Recentemente, tanto Gauff como Sabalenka enfrentaram críticas, com os comentários de Gauff sobre os fãs americanos serem “os piores” durante competições internacionais a provocarem uma reação negativa. Para agravar os seus desafios, a derrota descontraída de Sabalenka numa exibição contra Nick Kyrgios careceu da intensidade de uma verdadeira competição, sublinhando as suas dificuldades recentes em manter o foco. Como finalista do Australian Open do ano passado, ela tem mostrado fissuras sob pressão, notavelmente na sua final de novembro contra Elena Rybakina. Se Amanda Anisimova não tivesse vacilado em Nova Iorque, Sabalenka poderia ter enfrentado uma impressionante série de três derrotas consecutivas em finais de Grand Slam.

Apesar das suas vulnerabilidades, Sabalenka entra no Open da Austrália como favorita. Com Iga Swiatek a vacilar e Coco Gauff a enfrentar um sorteio traiçoeiro, o cenário está preparado para que Sabalenka capitalize sobre o seu ímpeto. Com 11 das últimas 12 semifinais de Grand Slam no seu currículo e quatro títulos a seu nome, ela está perigosamente próxima de cimentar o seu legado. No entanto, para realmente ascender ao panteão dos grandes, ela deve conquistar os obstáculos psicológicos que a atormentaram em momentos cruciais.
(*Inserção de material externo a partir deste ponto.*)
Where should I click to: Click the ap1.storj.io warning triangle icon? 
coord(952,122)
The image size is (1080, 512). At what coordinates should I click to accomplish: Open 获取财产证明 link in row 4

No final de 2024, a potência bielorrussa expressou a sua ambição de dominar o circuito como Serena Williams uma vez fez, afirmando: “Eu sempre quis dominar o circuito como a Serena fez, como a Iga conseguiu fazer durante tanto tempo. É realmente inspirador… mas estou a tentar focar-me em mim mesma.” Com a mentalidade certa e controlo emocional, Sabalenka está à beira da grandeza. O próximo Open da Austrália pode ser o crisol onde ela transforma potencial em triunfo—se conseguir manter a calma e canalizar a sua campeã interior. Será que a número 1 do mundo irá corresponder à ocasião, ou as suas emoções voltarão a dominar? Os olhos do mundo do ténis estão postos nela, e as apostas nunca foram tão altas.